Mimi SheratonFormer New York Times Restaurant Critic
One very long ago, the other, sadly more recent.
The first one was Prexy's, "The hamburger with a college education." It was a terrific small chain, and the outpost I went to was on corner of Christopher Street and Greenwich Avenue, next to what was the original Balducci's. Not huge, but nice quality meat, broiled to order, on a good bun. They also had some kind of great apple pie or turnover.
More seriously and magnificently: there was a fabulous burger at Village, 62 West Ninth, where The Lion is now. The chef-owner was Stephen Lyle, and that restaurant is much missed by me and many others for many dishes. The burgers were made of great meat, huge and juicy but not too fatty, always cooked as ordered, on a good bun with substance, but still bite-able. Also, a lovely salsa on the side and crackling fries.
Prexy's Menu [Roadfood Forums]
Josh OzerskyWriter and Author of The Hamburger: A History
Living as we do in a golden age of hamburgers, there is little cause to regret the loss of this or that extinct variety. The worst hamburger served at Heartland Brewery is better than the best one fondly remembered from McHale's or the Landmark Tavern.

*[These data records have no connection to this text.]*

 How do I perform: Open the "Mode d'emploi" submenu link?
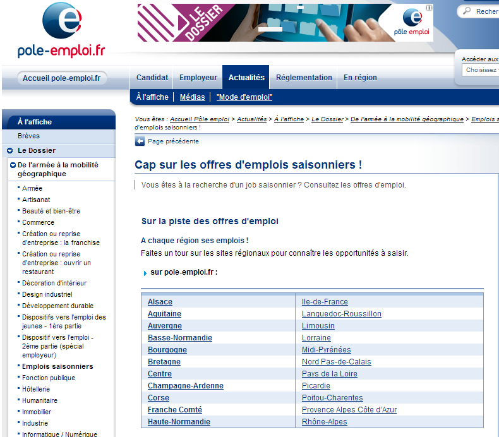click(x=244, y=97)
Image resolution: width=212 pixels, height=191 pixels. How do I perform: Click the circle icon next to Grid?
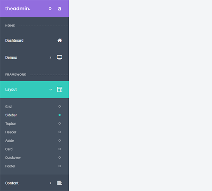pos(60,106)
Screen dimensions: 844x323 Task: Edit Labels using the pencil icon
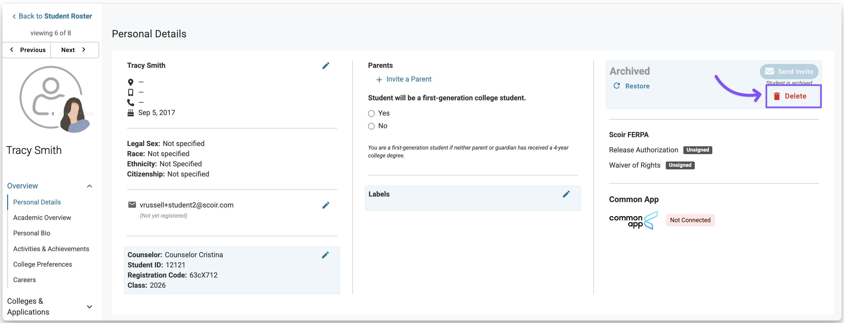(566, 194)
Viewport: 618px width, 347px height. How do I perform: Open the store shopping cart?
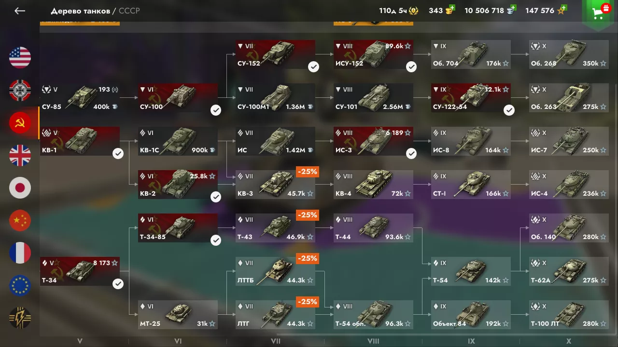599,13
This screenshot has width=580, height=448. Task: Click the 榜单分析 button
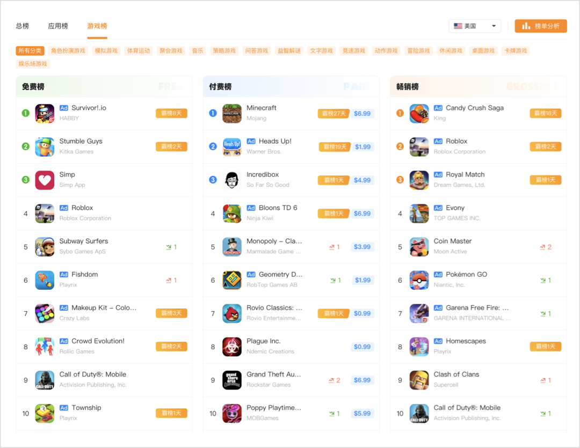[540, 26]
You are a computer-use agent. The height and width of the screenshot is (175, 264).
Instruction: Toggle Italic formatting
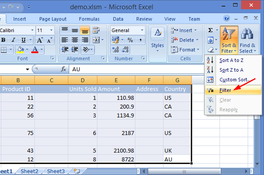pyautogui.click(x=14, y=40)
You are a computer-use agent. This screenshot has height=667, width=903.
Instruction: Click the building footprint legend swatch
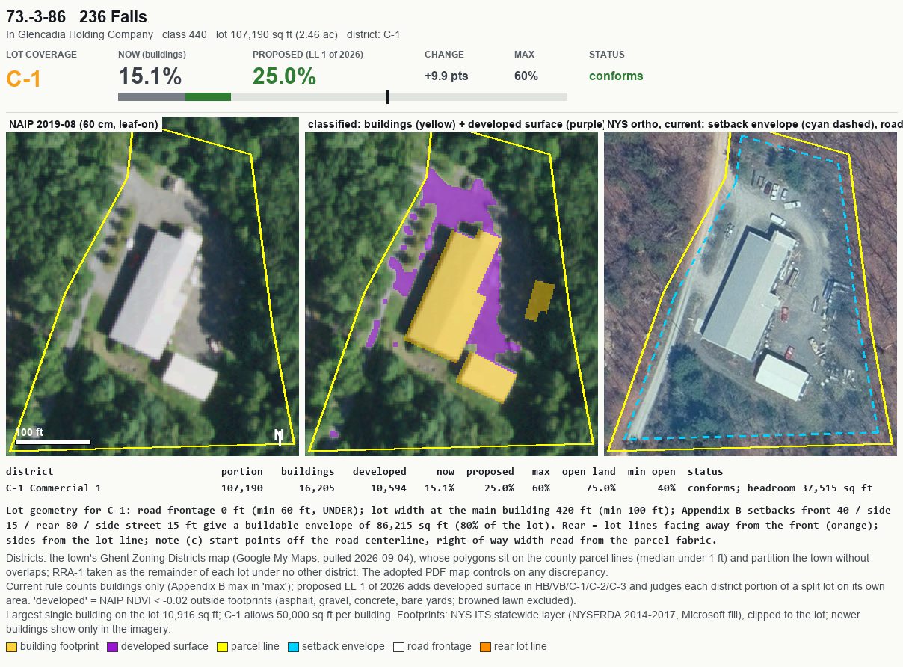click(x=11, y=647)
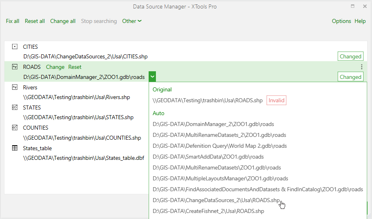Expand the Other dropdown menu
Image resolution: width=372 pixels, height=219 pixels.
132,21
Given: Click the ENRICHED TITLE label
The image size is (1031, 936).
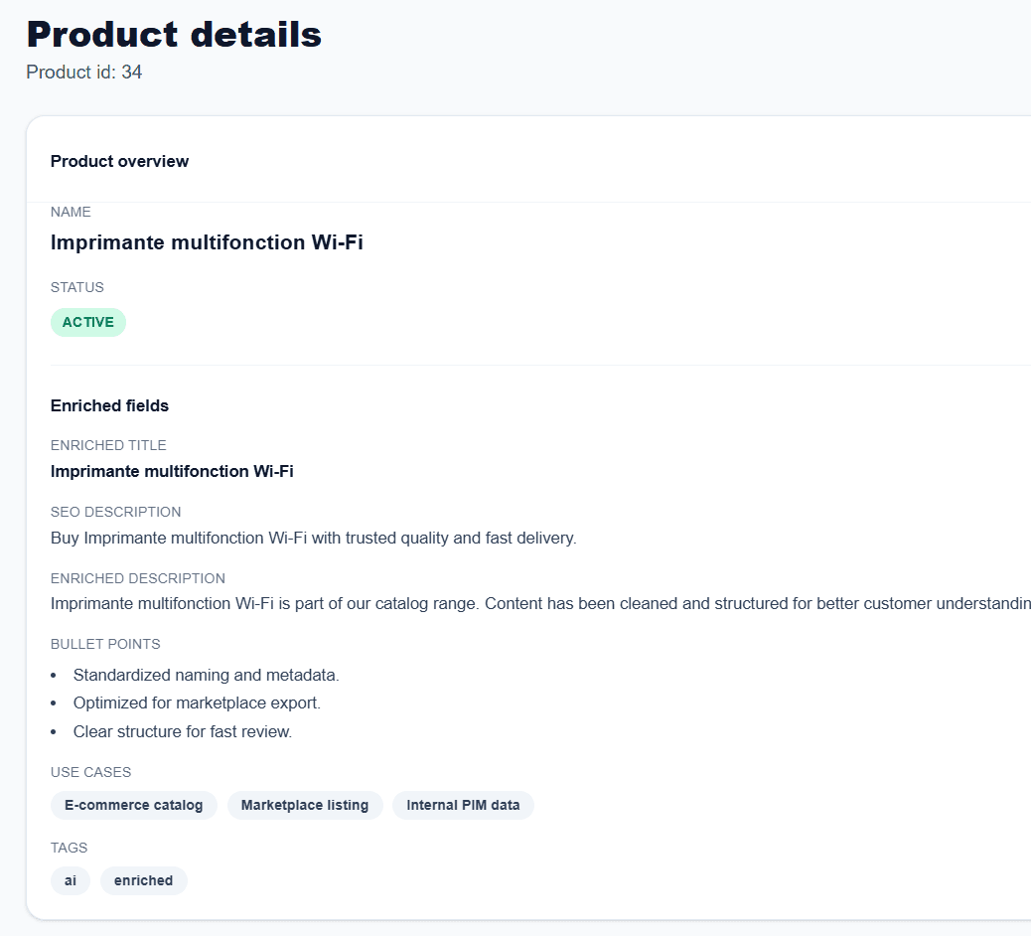Looking at the screenshot, I should click(x=107, y=445).
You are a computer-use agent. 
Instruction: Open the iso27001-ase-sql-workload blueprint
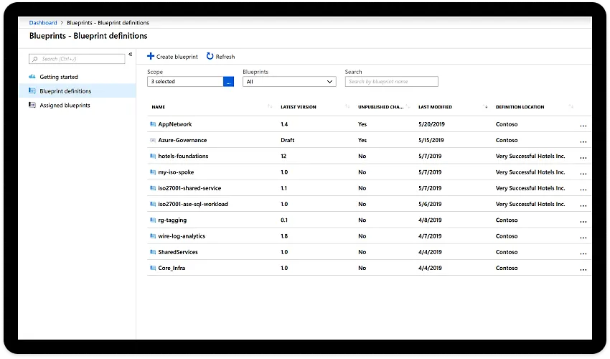193,205
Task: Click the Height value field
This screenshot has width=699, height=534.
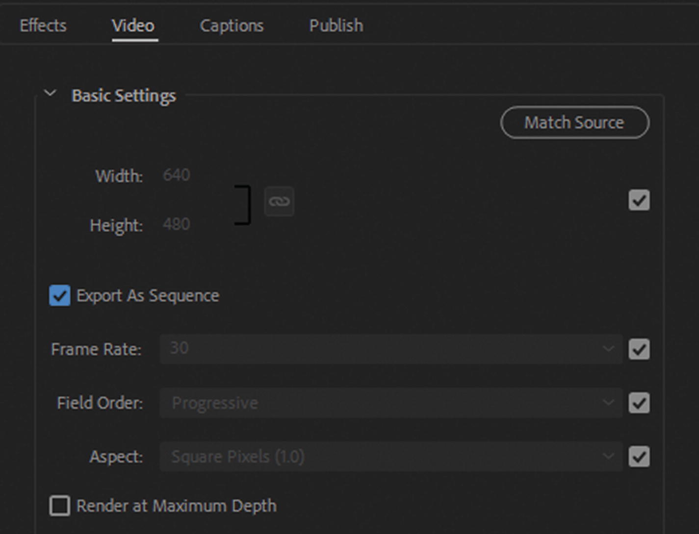Action: pos(177,224)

But there is one hamburger that I especially loved, remember fondly, and mourn: the Seymour Burton burger, a mammoth grease-bomb served at my favorite East Village failed restaurant. The chef, Josh Shuffman, griddled a rich blend of salty meat in butter, then topped it with some kind of upstate farmhouse cheddar, and served on a giant buttered English muffin. I should have hated it, what with my idiotic prejudice against anything that wasn't served with American cheese on an enriched white bun, but this had a kind of loose-limbed grace and casual opulence that just got the better of me. It's like when you think you only like sharp-featured icy blondes and then find yourself smitten with a kinky-haired earth mother. I fell in love with the Seymour Burton burger but then the bottom fell out, the place closed, and I never saw it again adding one more disappointment and one more loss to an already battered and scarred heart. There was also an aioli on it, now that I recall. Boy, was it rich.